Exactly as written, copy the lines that run from the start of the data below to the line containing "Phong thủy (751, 155)", both ends included.

■ ■ ■ ■

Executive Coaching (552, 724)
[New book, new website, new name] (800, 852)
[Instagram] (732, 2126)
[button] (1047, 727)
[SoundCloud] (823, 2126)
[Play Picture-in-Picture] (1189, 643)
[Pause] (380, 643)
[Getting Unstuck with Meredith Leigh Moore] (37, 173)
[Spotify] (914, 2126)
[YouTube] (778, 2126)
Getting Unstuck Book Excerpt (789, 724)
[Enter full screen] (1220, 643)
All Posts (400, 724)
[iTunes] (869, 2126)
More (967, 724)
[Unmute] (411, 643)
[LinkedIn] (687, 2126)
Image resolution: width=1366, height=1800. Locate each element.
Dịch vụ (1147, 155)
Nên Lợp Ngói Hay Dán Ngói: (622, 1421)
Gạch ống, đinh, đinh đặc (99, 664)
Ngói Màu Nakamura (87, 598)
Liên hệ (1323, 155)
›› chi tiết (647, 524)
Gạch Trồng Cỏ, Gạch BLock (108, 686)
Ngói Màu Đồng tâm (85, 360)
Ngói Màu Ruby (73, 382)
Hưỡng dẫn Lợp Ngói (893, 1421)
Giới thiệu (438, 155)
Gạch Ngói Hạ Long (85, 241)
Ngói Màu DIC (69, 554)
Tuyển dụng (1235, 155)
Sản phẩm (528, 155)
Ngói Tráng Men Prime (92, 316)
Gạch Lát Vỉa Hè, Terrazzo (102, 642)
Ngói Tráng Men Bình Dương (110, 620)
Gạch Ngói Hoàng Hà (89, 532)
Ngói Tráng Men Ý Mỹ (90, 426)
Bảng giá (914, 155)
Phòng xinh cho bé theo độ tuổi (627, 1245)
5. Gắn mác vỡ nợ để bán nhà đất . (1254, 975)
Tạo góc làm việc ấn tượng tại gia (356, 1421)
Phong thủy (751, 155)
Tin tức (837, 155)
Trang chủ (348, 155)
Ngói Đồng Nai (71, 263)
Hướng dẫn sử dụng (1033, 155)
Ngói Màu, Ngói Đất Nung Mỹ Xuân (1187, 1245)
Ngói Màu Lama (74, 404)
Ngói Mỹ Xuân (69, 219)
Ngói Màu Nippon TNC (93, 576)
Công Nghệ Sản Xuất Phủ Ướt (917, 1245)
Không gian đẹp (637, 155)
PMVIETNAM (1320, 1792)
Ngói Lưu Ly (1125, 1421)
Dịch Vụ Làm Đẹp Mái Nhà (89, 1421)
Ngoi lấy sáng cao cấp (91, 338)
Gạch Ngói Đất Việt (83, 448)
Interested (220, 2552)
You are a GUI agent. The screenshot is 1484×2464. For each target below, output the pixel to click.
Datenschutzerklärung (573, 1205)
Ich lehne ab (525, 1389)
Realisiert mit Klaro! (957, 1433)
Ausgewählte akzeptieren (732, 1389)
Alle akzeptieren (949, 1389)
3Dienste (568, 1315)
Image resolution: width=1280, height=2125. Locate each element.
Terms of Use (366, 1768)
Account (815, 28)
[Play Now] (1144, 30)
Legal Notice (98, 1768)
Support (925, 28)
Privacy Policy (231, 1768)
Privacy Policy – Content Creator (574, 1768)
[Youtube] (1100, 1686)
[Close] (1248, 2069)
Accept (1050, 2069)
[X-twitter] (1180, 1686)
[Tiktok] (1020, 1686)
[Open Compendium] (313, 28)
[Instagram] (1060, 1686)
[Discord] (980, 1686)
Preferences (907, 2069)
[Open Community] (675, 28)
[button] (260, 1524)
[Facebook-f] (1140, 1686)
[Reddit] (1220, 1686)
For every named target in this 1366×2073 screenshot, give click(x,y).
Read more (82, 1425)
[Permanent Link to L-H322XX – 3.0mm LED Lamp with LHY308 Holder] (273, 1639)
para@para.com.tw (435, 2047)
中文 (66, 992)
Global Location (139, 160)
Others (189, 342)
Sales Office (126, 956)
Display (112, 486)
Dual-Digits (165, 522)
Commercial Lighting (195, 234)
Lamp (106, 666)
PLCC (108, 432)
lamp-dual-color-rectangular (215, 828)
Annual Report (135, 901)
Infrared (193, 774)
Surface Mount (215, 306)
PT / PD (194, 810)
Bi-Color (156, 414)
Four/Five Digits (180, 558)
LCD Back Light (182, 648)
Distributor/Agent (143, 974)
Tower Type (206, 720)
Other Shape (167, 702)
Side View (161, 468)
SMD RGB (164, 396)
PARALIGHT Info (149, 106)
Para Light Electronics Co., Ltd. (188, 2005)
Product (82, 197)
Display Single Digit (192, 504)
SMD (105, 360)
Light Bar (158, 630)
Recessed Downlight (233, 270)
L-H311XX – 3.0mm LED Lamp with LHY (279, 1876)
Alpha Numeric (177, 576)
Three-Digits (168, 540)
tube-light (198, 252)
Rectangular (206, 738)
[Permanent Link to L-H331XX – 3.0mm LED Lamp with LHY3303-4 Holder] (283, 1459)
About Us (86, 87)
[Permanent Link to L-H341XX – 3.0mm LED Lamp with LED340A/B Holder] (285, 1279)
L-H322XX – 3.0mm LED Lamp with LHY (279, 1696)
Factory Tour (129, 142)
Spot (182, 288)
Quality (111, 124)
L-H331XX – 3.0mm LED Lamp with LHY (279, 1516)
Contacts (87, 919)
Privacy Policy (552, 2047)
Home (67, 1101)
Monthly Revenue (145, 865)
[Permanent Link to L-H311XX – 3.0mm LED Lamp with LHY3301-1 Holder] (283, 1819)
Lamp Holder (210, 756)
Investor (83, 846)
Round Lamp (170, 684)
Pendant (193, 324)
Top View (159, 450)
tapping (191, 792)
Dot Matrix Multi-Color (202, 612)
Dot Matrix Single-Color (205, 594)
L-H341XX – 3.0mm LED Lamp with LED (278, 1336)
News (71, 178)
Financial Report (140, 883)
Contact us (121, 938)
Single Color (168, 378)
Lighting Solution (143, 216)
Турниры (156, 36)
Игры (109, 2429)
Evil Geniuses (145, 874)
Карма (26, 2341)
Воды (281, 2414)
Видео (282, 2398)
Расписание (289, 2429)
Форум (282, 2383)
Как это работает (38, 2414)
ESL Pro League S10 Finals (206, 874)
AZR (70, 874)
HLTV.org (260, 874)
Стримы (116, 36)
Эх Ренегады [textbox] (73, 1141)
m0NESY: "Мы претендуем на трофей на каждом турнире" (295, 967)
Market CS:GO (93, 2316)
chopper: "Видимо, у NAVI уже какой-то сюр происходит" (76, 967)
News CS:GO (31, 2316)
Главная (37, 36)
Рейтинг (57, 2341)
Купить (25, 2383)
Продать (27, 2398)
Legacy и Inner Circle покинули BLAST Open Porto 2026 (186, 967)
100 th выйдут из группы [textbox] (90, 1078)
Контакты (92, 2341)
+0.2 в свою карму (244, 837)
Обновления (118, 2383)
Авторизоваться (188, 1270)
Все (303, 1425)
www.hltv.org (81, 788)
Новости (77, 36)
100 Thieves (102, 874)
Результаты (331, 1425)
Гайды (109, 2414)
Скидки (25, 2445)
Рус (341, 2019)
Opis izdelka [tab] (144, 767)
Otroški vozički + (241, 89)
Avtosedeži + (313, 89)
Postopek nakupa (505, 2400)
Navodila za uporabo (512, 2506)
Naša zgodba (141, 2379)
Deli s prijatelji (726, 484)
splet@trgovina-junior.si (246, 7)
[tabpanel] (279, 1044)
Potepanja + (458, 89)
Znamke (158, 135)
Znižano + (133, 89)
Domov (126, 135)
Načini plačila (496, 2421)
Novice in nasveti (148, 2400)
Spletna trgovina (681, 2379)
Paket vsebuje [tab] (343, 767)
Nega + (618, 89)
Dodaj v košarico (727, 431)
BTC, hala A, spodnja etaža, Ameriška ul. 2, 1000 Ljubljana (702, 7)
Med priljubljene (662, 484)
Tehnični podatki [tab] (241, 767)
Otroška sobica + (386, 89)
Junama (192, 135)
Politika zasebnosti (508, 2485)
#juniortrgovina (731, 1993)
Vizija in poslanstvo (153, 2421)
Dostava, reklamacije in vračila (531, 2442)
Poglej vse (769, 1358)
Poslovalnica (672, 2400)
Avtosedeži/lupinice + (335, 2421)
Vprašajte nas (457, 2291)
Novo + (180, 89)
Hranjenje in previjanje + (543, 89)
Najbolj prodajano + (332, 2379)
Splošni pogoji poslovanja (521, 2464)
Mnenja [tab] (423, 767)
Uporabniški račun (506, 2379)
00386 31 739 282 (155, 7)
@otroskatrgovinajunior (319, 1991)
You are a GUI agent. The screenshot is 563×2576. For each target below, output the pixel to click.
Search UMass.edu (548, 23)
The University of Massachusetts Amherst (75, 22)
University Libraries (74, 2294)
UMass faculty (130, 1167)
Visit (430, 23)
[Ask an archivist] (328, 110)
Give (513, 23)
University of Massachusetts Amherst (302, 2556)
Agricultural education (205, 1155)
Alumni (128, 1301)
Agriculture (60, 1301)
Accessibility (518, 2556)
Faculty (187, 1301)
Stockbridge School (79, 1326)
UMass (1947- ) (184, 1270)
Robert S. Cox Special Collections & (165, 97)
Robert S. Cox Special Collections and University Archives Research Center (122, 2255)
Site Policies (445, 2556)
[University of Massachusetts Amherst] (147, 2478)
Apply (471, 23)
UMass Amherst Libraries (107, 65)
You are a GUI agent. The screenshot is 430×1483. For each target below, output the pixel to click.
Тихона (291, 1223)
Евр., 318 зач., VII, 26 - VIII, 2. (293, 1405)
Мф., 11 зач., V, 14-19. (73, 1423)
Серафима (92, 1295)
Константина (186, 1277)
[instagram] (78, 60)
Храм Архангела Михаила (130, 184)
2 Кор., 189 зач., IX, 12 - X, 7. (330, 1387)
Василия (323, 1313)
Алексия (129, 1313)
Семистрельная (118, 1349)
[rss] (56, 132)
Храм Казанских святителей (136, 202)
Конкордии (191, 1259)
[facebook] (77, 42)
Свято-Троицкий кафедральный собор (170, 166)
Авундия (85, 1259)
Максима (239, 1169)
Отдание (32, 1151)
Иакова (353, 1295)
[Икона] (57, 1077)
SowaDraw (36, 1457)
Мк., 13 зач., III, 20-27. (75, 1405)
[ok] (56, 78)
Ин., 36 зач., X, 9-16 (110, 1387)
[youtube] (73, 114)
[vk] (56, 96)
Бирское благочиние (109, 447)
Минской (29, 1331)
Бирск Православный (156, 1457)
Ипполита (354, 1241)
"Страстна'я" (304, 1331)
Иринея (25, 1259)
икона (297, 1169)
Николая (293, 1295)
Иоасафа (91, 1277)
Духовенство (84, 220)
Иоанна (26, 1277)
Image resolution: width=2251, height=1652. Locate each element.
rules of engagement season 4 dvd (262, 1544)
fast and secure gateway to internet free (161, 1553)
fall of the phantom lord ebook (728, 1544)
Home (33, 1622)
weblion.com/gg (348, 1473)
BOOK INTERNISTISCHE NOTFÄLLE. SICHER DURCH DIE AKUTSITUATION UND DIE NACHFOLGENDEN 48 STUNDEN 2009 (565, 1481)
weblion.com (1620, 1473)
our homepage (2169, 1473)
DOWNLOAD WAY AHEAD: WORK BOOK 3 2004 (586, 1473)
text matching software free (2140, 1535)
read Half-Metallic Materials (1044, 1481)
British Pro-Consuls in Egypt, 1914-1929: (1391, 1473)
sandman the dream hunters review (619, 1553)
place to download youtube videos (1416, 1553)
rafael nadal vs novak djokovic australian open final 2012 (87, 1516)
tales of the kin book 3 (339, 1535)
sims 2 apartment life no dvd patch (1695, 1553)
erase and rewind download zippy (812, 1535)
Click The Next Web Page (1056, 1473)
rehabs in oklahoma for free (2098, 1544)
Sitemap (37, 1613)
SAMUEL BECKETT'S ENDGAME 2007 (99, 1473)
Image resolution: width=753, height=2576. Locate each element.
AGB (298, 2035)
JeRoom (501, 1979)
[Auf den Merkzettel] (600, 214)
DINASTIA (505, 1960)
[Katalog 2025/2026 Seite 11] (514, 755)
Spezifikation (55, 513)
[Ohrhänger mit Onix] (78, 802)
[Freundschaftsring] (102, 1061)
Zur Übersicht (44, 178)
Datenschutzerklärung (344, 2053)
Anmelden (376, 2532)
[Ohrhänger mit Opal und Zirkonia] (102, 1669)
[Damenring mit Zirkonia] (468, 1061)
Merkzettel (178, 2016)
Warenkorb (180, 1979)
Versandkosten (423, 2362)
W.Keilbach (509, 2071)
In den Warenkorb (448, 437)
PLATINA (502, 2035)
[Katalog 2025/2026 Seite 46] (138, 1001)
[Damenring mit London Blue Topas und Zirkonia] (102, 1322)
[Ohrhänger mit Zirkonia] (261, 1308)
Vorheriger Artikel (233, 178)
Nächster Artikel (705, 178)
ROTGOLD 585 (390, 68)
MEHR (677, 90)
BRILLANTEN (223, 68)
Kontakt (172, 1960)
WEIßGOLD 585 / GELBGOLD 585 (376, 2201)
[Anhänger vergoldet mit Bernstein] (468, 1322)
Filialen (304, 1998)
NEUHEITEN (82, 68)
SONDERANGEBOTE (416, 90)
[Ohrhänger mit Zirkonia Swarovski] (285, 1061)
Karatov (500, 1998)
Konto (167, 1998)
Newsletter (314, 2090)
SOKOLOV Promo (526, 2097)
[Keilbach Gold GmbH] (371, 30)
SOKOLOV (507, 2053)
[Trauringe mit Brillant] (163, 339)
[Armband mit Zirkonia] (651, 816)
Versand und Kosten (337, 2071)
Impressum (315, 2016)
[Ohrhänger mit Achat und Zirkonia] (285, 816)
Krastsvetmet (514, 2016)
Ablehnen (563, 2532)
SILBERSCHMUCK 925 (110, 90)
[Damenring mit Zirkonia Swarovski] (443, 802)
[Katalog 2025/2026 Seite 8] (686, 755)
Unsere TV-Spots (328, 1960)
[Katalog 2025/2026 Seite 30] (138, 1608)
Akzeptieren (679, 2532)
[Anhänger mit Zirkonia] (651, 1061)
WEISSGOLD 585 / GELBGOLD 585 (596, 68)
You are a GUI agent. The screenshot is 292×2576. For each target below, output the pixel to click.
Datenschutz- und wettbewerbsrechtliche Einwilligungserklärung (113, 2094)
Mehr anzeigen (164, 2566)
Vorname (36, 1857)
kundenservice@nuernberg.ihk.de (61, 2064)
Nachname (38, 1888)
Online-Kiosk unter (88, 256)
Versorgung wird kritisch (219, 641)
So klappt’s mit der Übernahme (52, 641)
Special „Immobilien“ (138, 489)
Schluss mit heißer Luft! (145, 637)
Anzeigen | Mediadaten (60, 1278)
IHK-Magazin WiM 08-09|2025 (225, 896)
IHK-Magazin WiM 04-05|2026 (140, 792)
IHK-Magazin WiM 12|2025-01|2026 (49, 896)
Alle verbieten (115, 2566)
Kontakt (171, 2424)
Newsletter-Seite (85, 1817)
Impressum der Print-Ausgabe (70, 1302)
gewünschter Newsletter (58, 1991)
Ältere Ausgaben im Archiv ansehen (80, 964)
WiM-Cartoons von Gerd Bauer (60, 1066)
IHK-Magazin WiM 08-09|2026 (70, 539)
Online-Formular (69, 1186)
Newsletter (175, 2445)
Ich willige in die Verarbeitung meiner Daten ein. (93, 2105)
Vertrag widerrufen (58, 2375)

■ ■ ■ ■

TASK ANSWER:
Executive Coaching (552, 724)
[New book, new website, new name] (800, 852)
[Instagram] (732, 2126)
[button] (1047, 727)
[SoundCloud] (823, 2126)
[Play Picture-in-Picture] (1189, 643)
[Pause] (380, 643)
[Getting Unstuck with Meredith Leigh Moore] (37, 173)
[Spotify] (914, 2126)
[YouTube] (778, 2126)
Getting Unstuck Book Excerpt (789, 724)
[Enter full screen] (1220, 643)
All Posts (400, 724)
[iTunes] (869, 2126)
More (967, 724)
[Unmute] (411, 643)
[LinkedIn] (687, 2126)
Image resolution: width=1366, height=1800. Locate each element.
Dịch vụ (1147, 155)
Nên Lợp Ngói Hay Dán Ngói: (622, 1421)
Gạch ống, đinh, đinh đặc (99, 664)
Ngói Màu Nakamura (87, 598)
Liên hệ (1323, 155)
›› chi tiết (647, 524)
Gạch Trồng Cỏ, Gạch BLock (108, 686)
Ngói Màu Đồng tâm (85, 360)
Ngói Màu Ruby (73, 382)
Hưỡng dẫn Lợp Ngói (893, 1421)
Giới thiệu (438, 155)
Gạch Ngói Hạ Long (85, 241)
Ngói Màu DIC (69, 554)
Tuyển dụng (1235, 155)
Sản phẩm (528, 155)
Ngói Tráng Men Prime (92, 316)
Gạch Lát Vỉa Hè, Terrazzo (102, 642)
Ngói Tráng Men Bình Dương (110, 620)
Gạch Ngói Hoàng Hà (89, 532)
Ngói Tráng Men Ý Mỹ (90, 426)
Bảng giá (914, 155)
Phòng xinh cho bé theo độ tuổi (627, 1245)
5. Gắn mác vỡ nợ để bán nhà đất . (1254, 975)
Tạo góc làm việc ấn tượng tại gia (356, 1421)
Phong thủy (751, 155)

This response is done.